> [TASK DETAILS] Copy the following lines exactly as they appear, covering every one of the records.

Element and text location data
◆ ◆ ◆ ◆ ◆ ◆ ◆
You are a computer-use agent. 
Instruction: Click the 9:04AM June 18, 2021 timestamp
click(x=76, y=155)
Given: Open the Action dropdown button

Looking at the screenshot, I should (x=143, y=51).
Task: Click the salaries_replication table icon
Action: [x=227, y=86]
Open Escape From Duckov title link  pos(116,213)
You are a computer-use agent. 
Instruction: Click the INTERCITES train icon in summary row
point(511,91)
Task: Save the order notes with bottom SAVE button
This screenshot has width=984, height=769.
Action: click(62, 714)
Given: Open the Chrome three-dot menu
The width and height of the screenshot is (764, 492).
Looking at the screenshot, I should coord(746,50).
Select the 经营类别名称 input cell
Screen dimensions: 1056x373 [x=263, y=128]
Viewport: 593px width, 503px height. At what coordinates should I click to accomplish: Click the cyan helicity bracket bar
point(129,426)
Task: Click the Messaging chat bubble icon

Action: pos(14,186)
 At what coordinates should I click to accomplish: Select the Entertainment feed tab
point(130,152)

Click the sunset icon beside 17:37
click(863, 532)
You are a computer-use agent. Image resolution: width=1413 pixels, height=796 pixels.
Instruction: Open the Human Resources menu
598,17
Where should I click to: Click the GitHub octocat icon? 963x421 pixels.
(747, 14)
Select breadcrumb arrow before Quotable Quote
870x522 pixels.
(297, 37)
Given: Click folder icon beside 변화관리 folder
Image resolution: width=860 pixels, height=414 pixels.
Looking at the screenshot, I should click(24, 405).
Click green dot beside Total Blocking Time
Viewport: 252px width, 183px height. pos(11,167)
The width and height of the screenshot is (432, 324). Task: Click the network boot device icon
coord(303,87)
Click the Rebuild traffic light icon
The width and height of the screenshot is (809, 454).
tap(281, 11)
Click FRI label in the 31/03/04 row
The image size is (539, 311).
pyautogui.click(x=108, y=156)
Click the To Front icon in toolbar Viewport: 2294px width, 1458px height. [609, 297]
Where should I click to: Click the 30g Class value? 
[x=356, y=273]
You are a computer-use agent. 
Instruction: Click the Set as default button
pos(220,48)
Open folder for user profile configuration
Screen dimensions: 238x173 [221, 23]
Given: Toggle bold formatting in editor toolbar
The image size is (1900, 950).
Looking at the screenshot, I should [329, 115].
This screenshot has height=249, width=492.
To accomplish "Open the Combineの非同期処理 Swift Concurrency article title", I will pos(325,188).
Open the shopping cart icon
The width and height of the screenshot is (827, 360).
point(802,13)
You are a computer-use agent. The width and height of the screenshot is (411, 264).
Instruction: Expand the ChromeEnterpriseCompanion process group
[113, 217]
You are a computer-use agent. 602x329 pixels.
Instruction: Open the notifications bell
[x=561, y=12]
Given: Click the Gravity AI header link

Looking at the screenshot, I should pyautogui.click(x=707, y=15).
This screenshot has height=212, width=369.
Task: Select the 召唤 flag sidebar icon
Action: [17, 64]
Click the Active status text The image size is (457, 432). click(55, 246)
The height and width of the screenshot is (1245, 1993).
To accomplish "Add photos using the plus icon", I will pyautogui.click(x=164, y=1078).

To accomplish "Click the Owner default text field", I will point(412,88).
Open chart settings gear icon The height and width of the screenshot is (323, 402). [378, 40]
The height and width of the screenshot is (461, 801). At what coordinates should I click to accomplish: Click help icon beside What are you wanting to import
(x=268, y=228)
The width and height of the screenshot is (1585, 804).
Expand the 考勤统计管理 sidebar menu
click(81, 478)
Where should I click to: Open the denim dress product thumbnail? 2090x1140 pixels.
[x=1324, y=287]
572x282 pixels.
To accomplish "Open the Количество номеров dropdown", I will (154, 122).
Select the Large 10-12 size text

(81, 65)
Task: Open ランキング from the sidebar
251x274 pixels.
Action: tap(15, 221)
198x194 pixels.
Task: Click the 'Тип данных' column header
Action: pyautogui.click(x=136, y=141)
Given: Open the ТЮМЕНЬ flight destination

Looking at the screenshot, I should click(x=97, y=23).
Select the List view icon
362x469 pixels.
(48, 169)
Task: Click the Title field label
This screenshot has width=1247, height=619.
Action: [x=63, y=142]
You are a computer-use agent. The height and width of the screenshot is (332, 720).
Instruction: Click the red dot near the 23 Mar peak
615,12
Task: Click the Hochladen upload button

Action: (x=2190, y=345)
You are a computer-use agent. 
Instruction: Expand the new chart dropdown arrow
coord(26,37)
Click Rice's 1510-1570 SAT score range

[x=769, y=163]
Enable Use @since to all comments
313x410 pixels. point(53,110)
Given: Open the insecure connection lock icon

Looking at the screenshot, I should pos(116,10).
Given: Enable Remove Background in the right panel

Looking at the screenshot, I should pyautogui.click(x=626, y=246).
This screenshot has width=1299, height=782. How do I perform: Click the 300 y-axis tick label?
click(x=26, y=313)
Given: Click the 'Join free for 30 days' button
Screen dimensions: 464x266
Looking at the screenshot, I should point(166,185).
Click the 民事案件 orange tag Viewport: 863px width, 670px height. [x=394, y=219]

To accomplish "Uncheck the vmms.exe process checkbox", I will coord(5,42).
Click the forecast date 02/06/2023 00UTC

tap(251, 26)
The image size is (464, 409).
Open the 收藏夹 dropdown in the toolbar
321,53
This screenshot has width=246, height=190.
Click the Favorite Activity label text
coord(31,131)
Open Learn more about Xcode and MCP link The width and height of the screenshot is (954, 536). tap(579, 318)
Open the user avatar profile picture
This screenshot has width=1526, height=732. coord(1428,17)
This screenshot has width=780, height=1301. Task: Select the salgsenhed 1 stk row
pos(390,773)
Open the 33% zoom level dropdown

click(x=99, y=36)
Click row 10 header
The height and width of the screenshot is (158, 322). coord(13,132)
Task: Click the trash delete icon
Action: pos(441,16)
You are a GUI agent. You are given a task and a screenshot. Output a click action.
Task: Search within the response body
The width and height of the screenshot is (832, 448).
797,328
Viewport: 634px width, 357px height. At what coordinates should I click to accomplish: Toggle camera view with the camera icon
◆ ◆ ◆ ◆ ◆ ◆ ◆
> [FULL RESPONSE]
You are a computer-use agent. 
Instruction: Click the 9:04AM June 18, 2021 timestamp
click(x=76, y=155)
Given: Open the Action dropdown button

Looking at the screenshot, I should (x=143, y=51).
Task: Click the salaries_replication table icon
Action: [x=227, y=86]
Open Escape From Duckov title link  pos(116,213)
You are a computer-use agent. 
Instruction: Click the INTERCITES train icon in summary row
point(511,91)
Task: Save the order notes with bottom SAVE button
This screenshot has width=984, height=769.
Action: click(62, 714)
Given: Open the Chrome three-dot menu
The width and height of the screenshot is (764, 492).
Looking at the screenshot, I should coord(746,50).
Select the 经营类别名称 input cell
Screen dimensions: 1056x373 [x=263, y=128]
Viewport: 593px width, 503px height. At what coordinates should I click to accomplish: Click the cyan helicity bracket bar
point(129,426)
Task: Click the Messaging chat bubble icon

Action: pos(14,186)
 At what coordinates should I click to accomplish: Select the Entertainment feed tab
point(130,152)

Click the sunset icon beside 17:37
click(863, 532)
You are a computer-use agent. Image resolution: width=1413 pixels, height=796 pixels.
Instruction: Open the Human Resources menu
598,17
Where should I click to: Click the GitHub octocat icon? 963x421 pixels.
(747, 14)
Select breadcrumb arrow before Quotable Quote
870x522 pixels.
(297, 37)
Given: Click folder icon beside 변화관리 folder
Image resolution: width=860 pixels, height=414 pixels.
Looking at the screenshot, I should click(24, 405).
Click green dot beside Total Blocking Time
Viewport: 252px width, 183px height. pos(11,167)
The width and height of the screenshot is (432, 324). Task: Click the network boot device icon
coord(303,87)
Click the Rebuild traffic light icon
The width and height of the screenshot is (809, 454).
tap(281, 11)
Click FRI label in the 31/03/04 row
The image size is (539, 311).
pyautogui.click(x=108, y=156)
Click the To Front icon in toolbar Viewport: 2294px width, 1458px height. [609, 297]
Where should I click to: Click the 30g Class value? 
[x=356, y=273]
You are a computer-use agent. 
Instruction: Click the Set as default button
pos(220,48)
Open folder for user profile configuration
Screen dimensions: 238x173 [221, 23]
Given: Toggle bold formatting in editor toolbar
The image size is (1900, 950).
Looking at the screenshot, I should [329, 115].
This screenshot has height=249, width=492.
To accomplish "Open the Combineの非同期処理 Swift Concurrency article title", I will pos(325,188).
Open the shopping cart icon
The width and height of the screenshot is (827, 360).
point(802,13)
You are a computer-use agent. The width and height of the screenshot is (411, 264).
Instruction: Expand the ChromeEnterpriseCompanion process group
[113, 217]
You are a computer-use agent. 602x329 pixels.
Instruction: Open the notifications bell
[x=561, y=12]
Given: Click the Gravity AI header link

Looking at the screenshot, I should pyautogui.click(x=707, y=15).
This screenshot has height=212, width=369.
Task: Select the 召唤 flag sidebar icon
Action: [17, 64]
Click the Active status text The image size is (457, 432). click(55, 246)
The height and width of the screenshot is (1245, 1993).
To accomplish "Add photos using the plus icon", I will pyautogui.click(x=164, y=1078).

To accomplish "Click the Owner default text field", I will point(412,88).
Open chart settings gear icon The height and width of the screenshot is (323, 402). [378, 40]
The height and width of the screenshot is (461, 801). At what coordinates should I click to accomplish: Click help icon beside What are you wanting to import
(x=268, y=228)
The width and height of the screenshot is (1585, 804).
Expand the 考勤统计管理 sidebar menu
click(81, 478)
Where should I click to: Open the denim dress product thumbnail? 2090x1140 pixels.
[x=1324, y=287]
572x282 pixels.
To accomplish "Open the Количество номеров dropdown", I will (154, 122).
Select the Large 10-12 size text

(81, 65)
Task: Open ランキング from the sidebar
251x274 pixels.
Action: tap(15, 221)
198x194 pixels.
Task: Click the 'Тип данных' column header
Action: pyautogui.click(x=136, y=141)
Given: Open the ТЮМЕНЬ flight destination

Looking at the screenshot, I should click(x=97, y=23).
Select the List view icon
362x469 pixels.
(48, 169)
Task: Click the Title field label
This screenshot has width=1247, height=619.
Action: [x=63, y=142]
You are a computer-use agent. The height and width of the screenshot is (332, 720).
Instruction: Click the red dot near the 23 Mar peak
615,12
Task: Click the Hochladen upload button

Action: (x=2190, y=345)
You are a computer-use agent. 
Instruction: Expand the new chart dropdown arrow
coord(26,37)
Click Rice's 1510-1570 SAT score range

[x=769, y=163]
Enable Use @since to all comments
313x410 pixels. point(53,110)
Given: Open the insecure connection lock icon

Looking at the screenshot, I should pos(116,10).
Given: Enable Remove Background in the right panel

Looking at the screenshot, I should pyautogui.click(x=626, y=246).
This screenshot has width=1299, height=782. How do I perform: Click the 300 y-axis tick label?
click(x=26, y=313)
Given: Click the 'Join free for 30 days' button
Screen dimensions: 464x266
Looking at the screenshot, I should point(166,185).
Click the 民事案件 orange tag Viewport: 863px width, 670px height. [x=394, y=219]

To accomplish "Uncheck the vmms.exe process checkbox", I will coord(5,42).
Click the forecast date 02/06/2023 00UTC

tap(251, 26)
The image size is (464, 409).
Open the 收藏夹 dropdown in the toolbar
321,53
This screenshot has width=246, height=190.
Click the Favorite Activity label text
coord(31,131)
Open Learn more about Xcode and MCP link The width and height of the screenshot is (954, 536). tap(579, 318)
Open the user avatar profile picture
This screenshot has width=1526, height=732. coord(1428,17)
This screenshot has width=780, height=1301. Task: Select the salgsenhed 1 stk row
pos(390,773)
Open the 33% zoom level dropdown

click(x=99, y=36)
Click row 10 header
The height and width of the screenshot is (158, 322). coord(13,132)
Task: Click the trash delete icon
Action: pos(441,16)
You are a GUI agent. You are given a task and a screenshot. Output a click action.
Task: Search within the response body
The width and height of the screenshot is (832, 448).
797,328
Viewport: 634px width, 357px height. At what coordinates should I click to accomplish: Toggle camera view with the camera icon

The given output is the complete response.